Excerpted data below:
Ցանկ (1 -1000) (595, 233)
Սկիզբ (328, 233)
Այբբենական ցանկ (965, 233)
End of Excerpted data.
Excerpted data below:
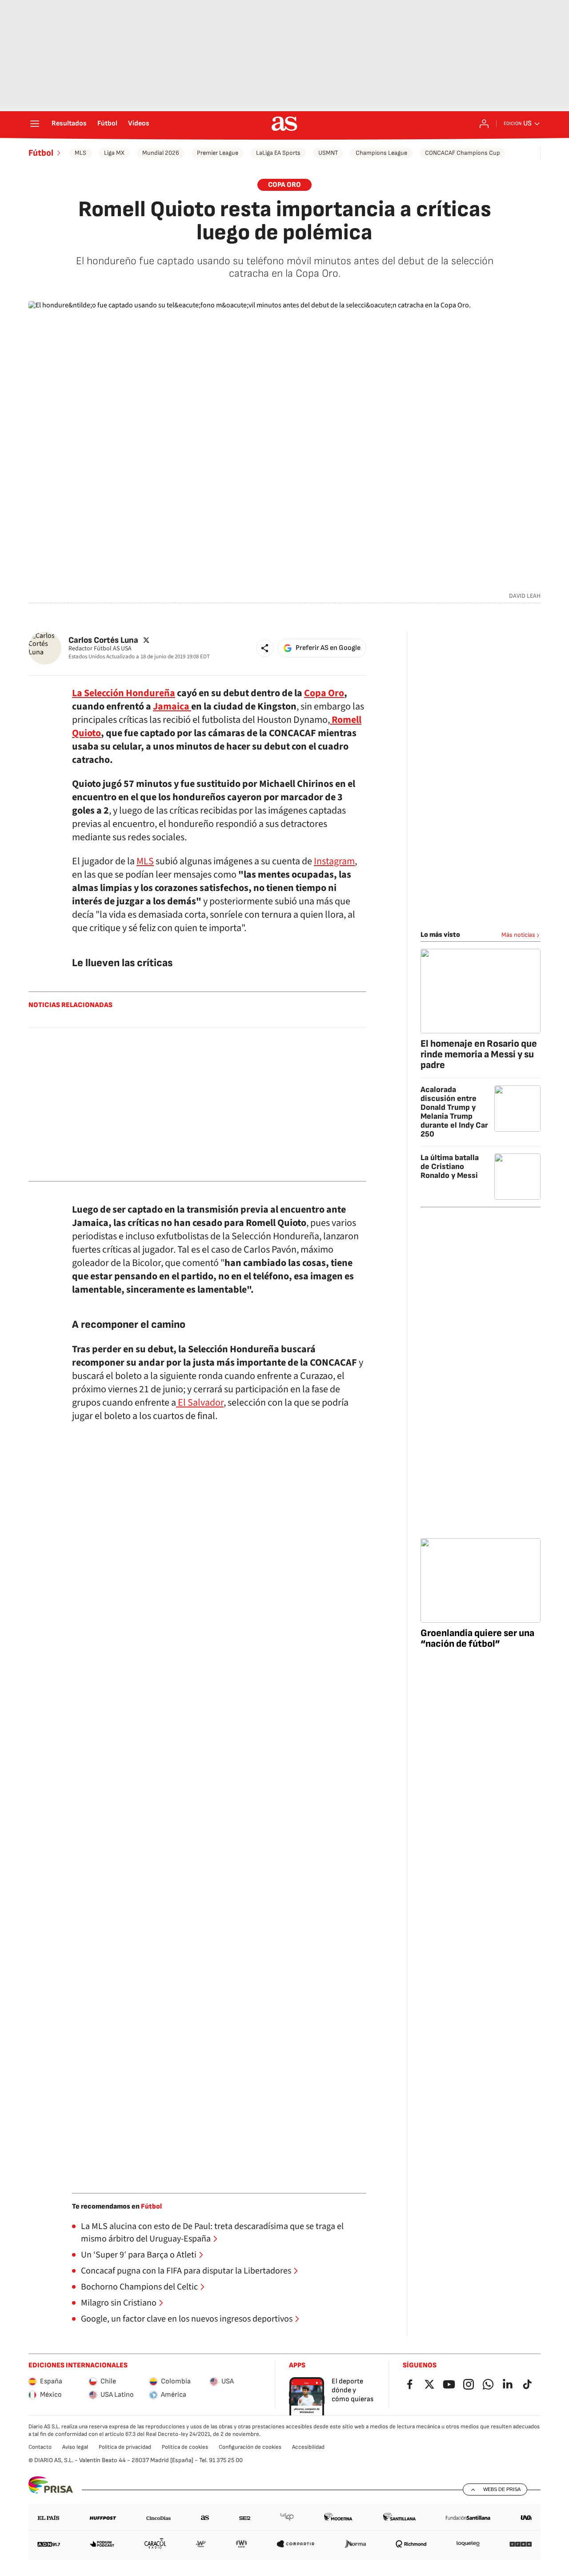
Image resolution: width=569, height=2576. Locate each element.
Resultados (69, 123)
End of Excerpted data.
Excerpted data below:
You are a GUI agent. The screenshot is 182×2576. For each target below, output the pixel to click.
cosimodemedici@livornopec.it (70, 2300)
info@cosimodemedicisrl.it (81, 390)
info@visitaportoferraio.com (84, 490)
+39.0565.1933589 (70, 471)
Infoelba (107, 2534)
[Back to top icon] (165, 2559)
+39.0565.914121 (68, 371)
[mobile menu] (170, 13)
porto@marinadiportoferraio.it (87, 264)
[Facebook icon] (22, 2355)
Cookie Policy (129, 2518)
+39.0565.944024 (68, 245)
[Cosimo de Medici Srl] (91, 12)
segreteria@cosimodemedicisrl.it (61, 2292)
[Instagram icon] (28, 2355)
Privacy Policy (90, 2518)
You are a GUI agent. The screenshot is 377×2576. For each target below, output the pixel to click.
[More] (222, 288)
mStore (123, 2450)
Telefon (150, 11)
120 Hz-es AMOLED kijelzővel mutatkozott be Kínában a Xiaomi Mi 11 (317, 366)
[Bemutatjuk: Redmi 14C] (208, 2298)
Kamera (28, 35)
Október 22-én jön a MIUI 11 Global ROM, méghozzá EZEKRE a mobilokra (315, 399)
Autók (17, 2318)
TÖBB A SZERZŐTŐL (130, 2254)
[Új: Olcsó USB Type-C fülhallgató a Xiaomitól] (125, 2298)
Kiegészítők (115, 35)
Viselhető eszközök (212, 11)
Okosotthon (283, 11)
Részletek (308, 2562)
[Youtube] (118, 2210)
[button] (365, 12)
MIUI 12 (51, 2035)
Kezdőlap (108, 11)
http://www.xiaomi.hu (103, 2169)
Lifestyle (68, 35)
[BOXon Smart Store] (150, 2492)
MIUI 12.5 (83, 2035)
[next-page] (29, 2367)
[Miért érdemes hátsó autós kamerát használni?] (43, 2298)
End of Excerpted data.
Return exactly, and only, the lines above starting at the line that contains "MIUI 12.5 (83, 2035)" and ending at the line that contains "[Miért érdemes hátsó".

Task answer
MIUI 12.5 (83, 2035)
[next-page] (29, 2367)
[Miért érdemes hátsó autós kamerát használni?] (43, 2298)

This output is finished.